The highway flattened out at a series of freshwater lagoons. They passed the headquarters for the redwood parks; then, as they came into Orick, they saw a sign that read:

GASOLINE
SANDWICHES

Alex smiled. “I wonder if you can get unleaded on rye?”

Orick, population 650, elevation 26, was also the home of “Burl Art,” and the road was lined on both sides by giant rough-hewn sculptures of grizzly bears, Indian faces, eagles, and indeterminate burly masses that might have been giant mushrooms, tiny
mushroom clouds, or disembodied brains with spinal cords attached. Peter decided on the last option, which somehow made him feel better about the town, as if it had melded chainsaws with neurological research in some way that was better not to think about too deeply. They passed an old red building with a tin roof over a front porch and second-story windows looking out onto the tin. A couple of blond girls in their teens were hanging out up there, taking in the sun and watching the cars go by. As Peter and Alex were passing, a log-truck driver blared his horn, and the girls waved. Peter could see their futures the way he saw the future of Caroline’s face, and the whole panorama depressed him.

They made Crescent City by mid-afternoon. After the Alaskan earthquake of 1964, the town had been flattened by a tsunami, the primary reminder of which was now Tsunami Lanes, a bowling alley. It was a village of tidy, if precarious, beachfront homes on the west and worn-down blue-collar neighborhoods inland. They parked on a bluff overlooking Pelican Bay. The fog had burned off, and they got out and stood in the wind, facing the sea.

“It feels like the end of the world,” Alex said.

“It is, in a way.”

She smiled. “Visually, not apocalyptically.” He dredged up his best Mississippi accent. “Don’t use them big words, girl,” he said. “Y’all make me feel dumb.”

“Isn’t hard, is it?”

“Way too easy, I reckon.”

Pelican Bay was not only a bay; it was also the name of California’s supermax prison, which they passed on their way back into town, hunkered blocklike behind a stand of pines. The prison was the county’s biggest employer, but Peter had bought a tourist map and the facility wasn’t on it. It was a destination spot, for sure, but not for people who’d be spending money here.

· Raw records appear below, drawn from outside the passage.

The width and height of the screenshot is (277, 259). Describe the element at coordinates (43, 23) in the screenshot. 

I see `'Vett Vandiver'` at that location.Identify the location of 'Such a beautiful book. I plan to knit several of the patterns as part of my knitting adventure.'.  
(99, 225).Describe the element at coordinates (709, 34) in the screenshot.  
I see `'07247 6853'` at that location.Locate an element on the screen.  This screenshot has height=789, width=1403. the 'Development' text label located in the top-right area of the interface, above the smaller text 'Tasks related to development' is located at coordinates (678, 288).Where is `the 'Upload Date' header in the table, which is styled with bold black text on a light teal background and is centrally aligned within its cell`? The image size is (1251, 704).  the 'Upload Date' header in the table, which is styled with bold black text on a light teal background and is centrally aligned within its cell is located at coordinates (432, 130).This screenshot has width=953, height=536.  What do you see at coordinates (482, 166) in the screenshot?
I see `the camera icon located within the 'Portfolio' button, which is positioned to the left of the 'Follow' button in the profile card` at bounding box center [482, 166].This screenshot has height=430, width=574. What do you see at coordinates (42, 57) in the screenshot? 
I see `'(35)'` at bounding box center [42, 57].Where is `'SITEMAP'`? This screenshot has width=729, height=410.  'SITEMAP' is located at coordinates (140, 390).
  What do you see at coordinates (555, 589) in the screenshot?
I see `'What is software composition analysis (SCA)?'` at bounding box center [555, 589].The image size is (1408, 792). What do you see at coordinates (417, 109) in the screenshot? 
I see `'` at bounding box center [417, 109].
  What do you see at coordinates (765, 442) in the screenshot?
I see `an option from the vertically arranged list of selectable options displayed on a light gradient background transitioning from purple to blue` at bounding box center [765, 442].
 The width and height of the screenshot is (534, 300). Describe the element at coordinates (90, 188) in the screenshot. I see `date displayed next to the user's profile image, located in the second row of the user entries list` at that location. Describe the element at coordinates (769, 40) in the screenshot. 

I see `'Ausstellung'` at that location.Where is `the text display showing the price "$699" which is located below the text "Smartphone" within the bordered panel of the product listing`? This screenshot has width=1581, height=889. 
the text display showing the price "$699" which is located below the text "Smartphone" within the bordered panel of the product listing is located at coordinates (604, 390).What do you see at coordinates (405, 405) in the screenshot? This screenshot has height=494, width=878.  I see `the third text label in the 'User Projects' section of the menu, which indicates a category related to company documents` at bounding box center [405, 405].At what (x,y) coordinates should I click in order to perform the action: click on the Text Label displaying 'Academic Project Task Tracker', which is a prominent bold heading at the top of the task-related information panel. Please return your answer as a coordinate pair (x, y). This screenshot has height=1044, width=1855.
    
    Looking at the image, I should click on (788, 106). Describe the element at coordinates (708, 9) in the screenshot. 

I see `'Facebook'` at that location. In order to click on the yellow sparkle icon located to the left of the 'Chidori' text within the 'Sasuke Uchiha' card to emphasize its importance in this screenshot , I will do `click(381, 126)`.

They drove by the hospital, a small, white, one-story building. Humble but reasonably new.

A couple of blocks down, they passed two middle-aged men on bicycles riding in opposite directions. One was lean and sun-burned,
with a scraggly beard; he had on torn jeans and a ball cap, and he pedaled a beat-up old Schwinn into the wind, on the wrong side of the street. Peter figured he’d lost his driver’s license. The other guy was pink and clean shaven, packaged like salami in a bright jersey, bike shorts, and a white helmet. He rode a carbon-fiber Trek, and he was obviously out for exercise. Old poverty and new money passed each other without a look.

They checked in at the Travelodge, then showered and went to find some food. The evening fog had rolled in, chilling the air and dropping visibility to about a hundred feet. People seemed inward, guarded, and not particularly keen on strangers. He didn’t know how often inmates got released from the prison, or how inclined they were to stick around afterward, but he figured a certain xenophobic insularity wasn’t a totally unreasonable response to having this monolith of forcibly contained mayhem planted in the middle of your town.